▸ **TASK PROMPT**:
Emit a verbatim copy of the lines below from the line with "Screen dimensions: 913x635" through the line with "The width and", excluding pictures and everything outside that range.
(RAW DATA)
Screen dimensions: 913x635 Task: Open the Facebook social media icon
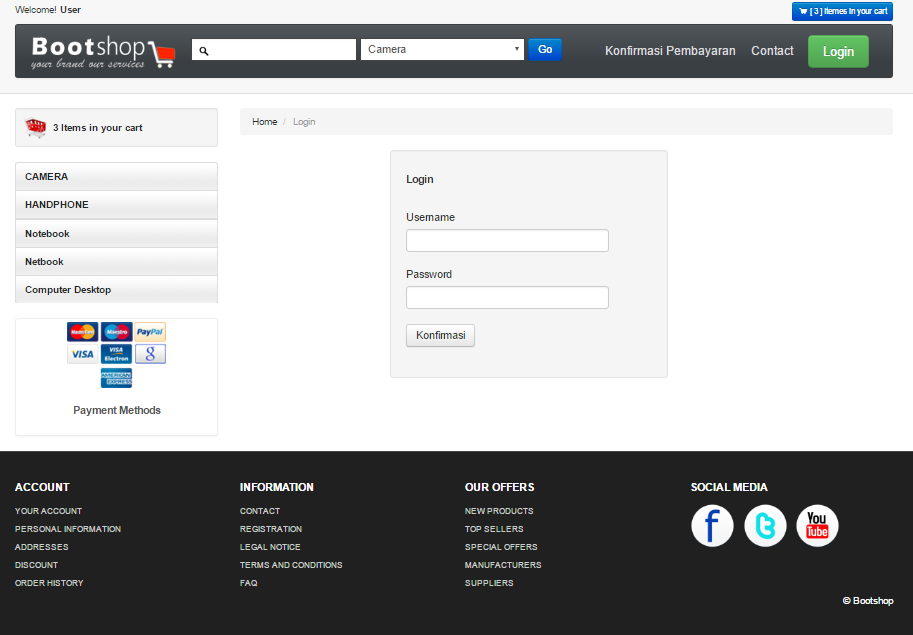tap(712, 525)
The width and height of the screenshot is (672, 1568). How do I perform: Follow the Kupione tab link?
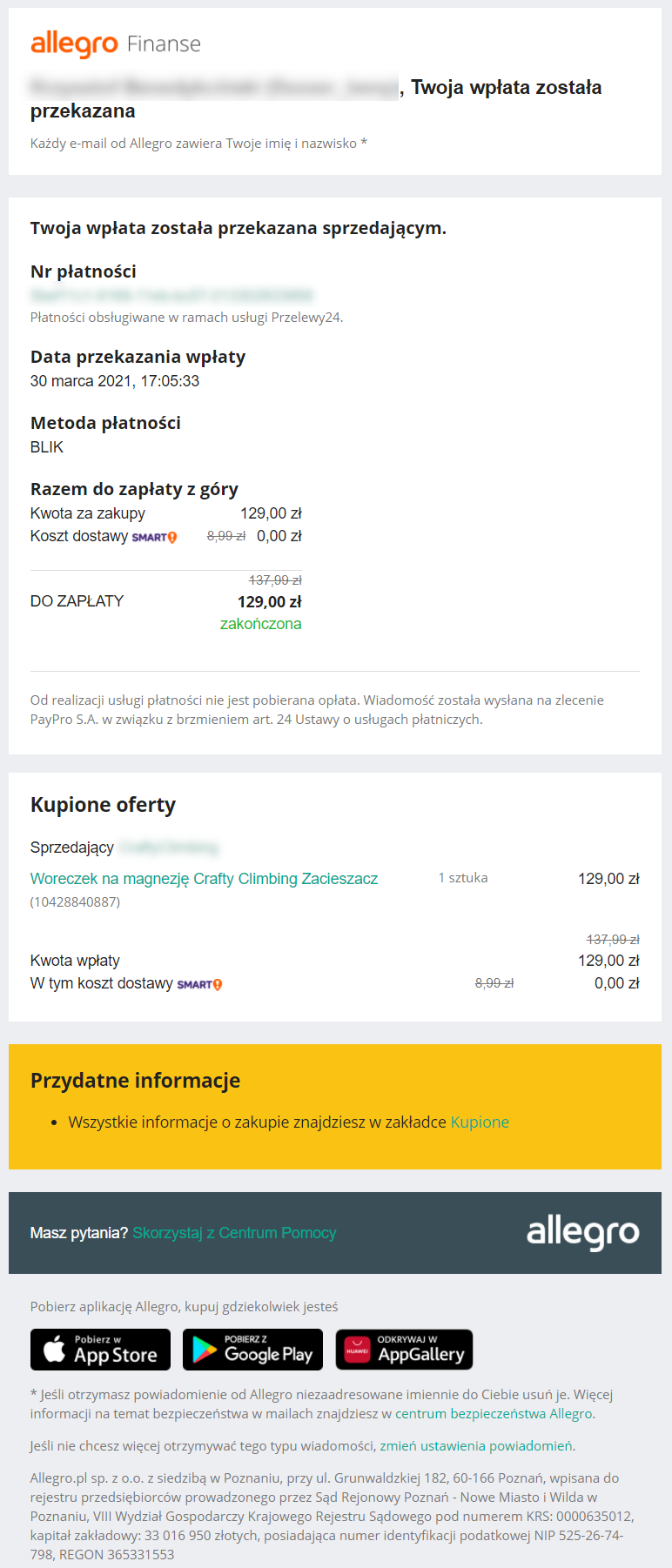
(End RAW DATA)
(RAW DATA)
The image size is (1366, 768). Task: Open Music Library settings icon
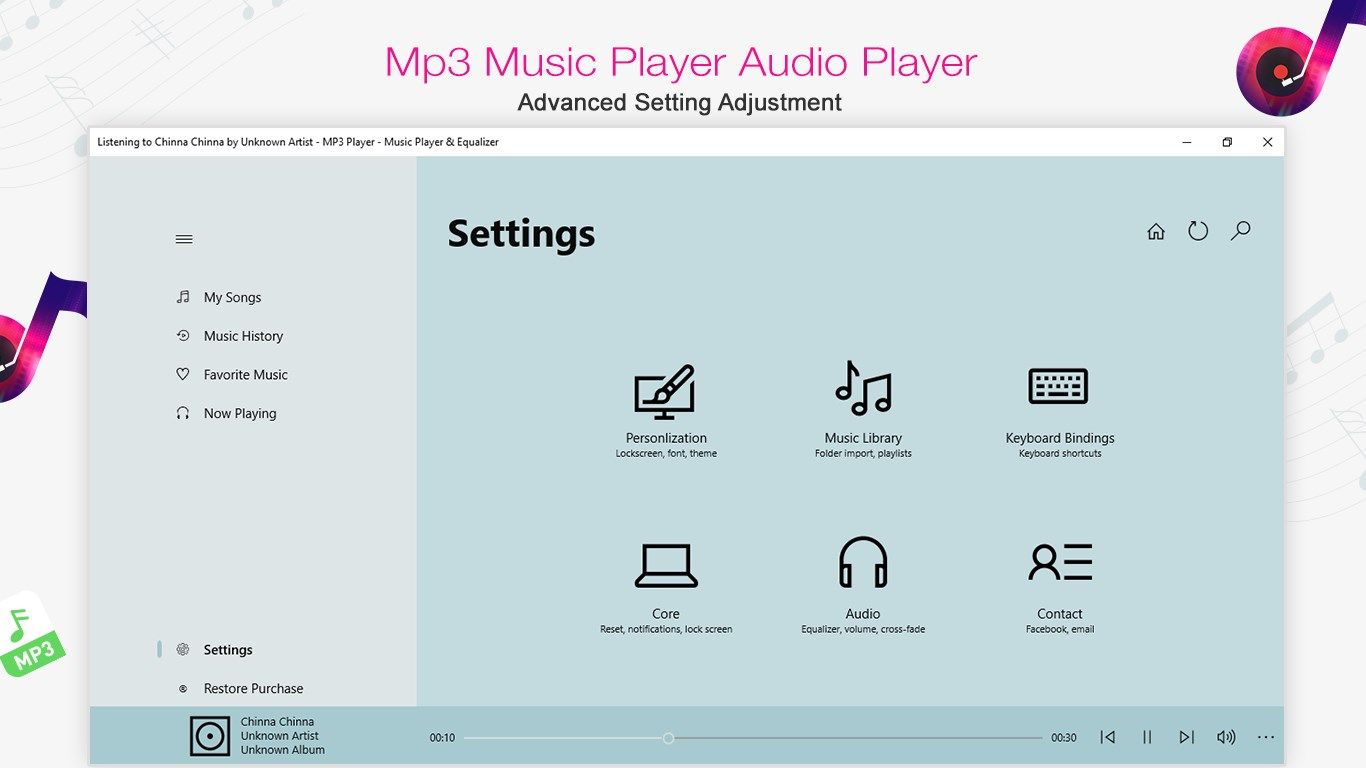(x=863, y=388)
(End RAW DATA)
▸ **REPLY**:
Screen dimensions: 913x635 Task: Open the Facebook social media icon
tap(712, 525)
The width and height of the screenshot is (672, 1568). How do I perform: Follow the Kupione tab link?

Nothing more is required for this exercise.